╭─ Texte source

Quand mes élèves sont bourrés en cours d'histoire-géo

 

Courte réaction de Nicolas, prof trentenaire dans un lycée près de Marseille. Il a accepté de rédiger un témoignage à ce sujet, constatant être régulièrement confronté au problème dans l'enceinte de son établissement scolaire.

"Laissez-le m’sieur, il est bourré"

"Laissez-le m’sieur, il est bourré". La phrase m’est à peine destinée, elle est lancée du fond de la classe. J’entends des murmures et des rires d’élèves entre eux. Qu’est-ce qu’il a? Il est bourré.

Effectivement, malgré une engueulade sur mesure, l’élève assoupi dans ses bras croisés, peine à relever la tête. On est en cours et il est dix heures du matin. Je ne sais pas trop quoi faire. D’abord parce que je ne suis même pas sûr qu’il a bu et que je vais avoir du mal à le vérifier: je tente de renifler, je crois percevoir une odeur d’alcool.

╰─

### Énoncé 1
Énumérez tout ce que l'introduction du témoignage du professeur indique au sujet de Nicolas.
### Énoncé 2
Poursuivez le témoignage du professeur à partir de sa dernière phrase.

╭─ Extraits des données

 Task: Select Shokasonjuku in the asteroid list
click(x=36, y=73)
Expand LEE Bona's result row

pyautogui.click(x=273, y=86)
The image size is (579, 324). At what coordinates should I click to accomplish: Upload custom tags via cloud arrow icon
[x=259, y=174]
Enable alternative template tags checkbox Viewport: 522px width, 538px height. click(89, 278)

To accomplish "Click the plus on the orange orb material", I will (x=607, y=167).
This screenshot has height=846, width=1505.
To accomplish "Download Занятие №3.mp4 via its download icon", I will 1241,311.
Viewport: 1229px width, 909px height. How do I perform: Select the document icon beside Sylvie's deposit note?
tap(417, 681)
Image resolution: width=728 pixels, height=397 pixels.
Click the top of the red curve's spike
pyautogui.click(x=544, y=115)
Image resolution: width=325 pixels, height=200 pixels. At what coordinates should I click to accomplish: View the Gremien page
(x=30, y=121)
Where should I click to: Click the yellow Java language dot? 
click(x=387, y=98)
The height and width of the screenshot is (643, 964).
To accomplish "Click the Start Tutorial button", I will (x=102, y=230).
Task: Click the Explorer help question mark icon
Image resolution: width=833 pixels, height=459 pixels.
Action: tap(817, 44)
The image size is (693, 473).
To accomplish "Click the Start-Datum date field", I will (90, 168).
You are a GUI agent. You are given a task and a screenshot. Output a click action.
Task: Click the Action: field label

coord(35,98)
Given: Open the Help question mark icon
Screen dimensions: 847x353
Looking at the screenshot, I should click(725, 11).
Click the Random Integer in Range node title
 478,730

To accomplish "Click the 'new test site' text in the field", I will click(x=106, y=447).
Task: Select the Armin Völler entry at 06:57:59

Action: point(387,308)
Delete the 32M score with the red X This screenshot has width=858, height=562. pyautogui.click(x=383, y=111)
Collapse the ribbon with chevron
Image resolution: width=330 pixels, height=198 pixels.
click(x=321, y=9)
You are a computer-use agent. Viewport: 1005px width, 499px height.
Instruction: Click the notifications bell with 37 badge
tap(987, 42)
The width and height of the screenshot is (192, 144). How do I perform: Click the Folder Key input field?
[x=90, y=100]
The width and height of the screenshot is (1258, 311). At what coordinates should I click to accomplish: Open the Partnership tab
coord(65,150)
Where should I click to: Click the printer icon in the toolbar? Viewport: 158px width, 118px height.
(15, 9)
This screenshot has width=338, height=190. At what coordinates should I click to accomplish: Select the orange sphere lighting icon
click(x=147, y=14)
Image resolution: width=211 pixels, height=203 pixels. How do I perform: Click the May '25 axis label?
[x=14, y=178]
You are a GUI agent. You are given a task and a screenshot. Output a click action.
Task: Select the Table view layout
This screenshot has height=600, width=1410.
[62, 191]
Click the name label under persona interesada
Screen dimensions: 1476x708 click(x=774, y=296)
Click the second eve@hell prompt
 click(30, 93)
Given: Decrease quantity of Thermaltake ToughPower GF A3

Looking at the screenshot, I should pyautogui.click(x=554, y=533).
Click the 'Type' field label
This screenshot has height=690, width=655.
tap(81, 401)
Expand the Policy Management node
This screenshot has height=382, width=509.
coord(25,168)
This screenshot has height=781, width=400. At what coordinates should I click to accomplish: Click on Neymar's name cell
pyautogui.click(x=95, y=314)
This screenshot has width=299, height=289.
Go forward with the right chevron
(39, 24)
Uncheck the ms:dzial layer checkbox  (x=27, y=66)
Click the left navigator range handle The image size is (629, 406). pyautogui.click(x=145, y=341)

╰─

### Réponse 1
- Il est professeur.
- Il est trentenaire.
- Il enseigne dans un lycée près de Marseille.
- Il a accepté de rédiger un témoignage à ce sujet.
- Il est régulièrement confronté au problème dans l'enceinte de son établissement scolaire.

### Réponse 2
"Qu’est-ce qu’il a?
- Il est fatigué m’sieur, me répondent des élèves hilares.
- Emmenez-le à l’infirmerie." Un copain l’emporte et je ne le reverrai pas de la journée. Il reviendra le lendemain comme si de rien n’était. Pas de nouvelle de l’infirmière ni de l’administration. Fin de l’histoire.

La population n’y est ni pauvre ni riche, nous ne sommes pas en ZEP...

Je suis prof d’histoire géo dans un lycée de la région marseillaise. J’ai 36 ans et cela fait sept ans que j’y enseigne. La population n’y est ni pauvre ni riche, nous ne sommes pas en ZEP, mais elle reflète les difficultés quotidiennes d’une classe un peu moins que moyenne. Un niveau scolaire assez faible, un peu de violence, un peu de racisme, pas mal d’absentéisme. Mais des élèves globalement gentils. Et parfois, de l’alcool.

Quand j’étais élève, j’ai moi-même été un peu cancre, c’est assez rare chez les profs, et oserais-je l’avouer, je me suis déjà présenté au lycée en état d’ébriété, voire même, crime odieux, en ayant fumé du cannabis. Je devrais donc avoir une certaine compréhension du phénomène. Ce n’est pas le cas.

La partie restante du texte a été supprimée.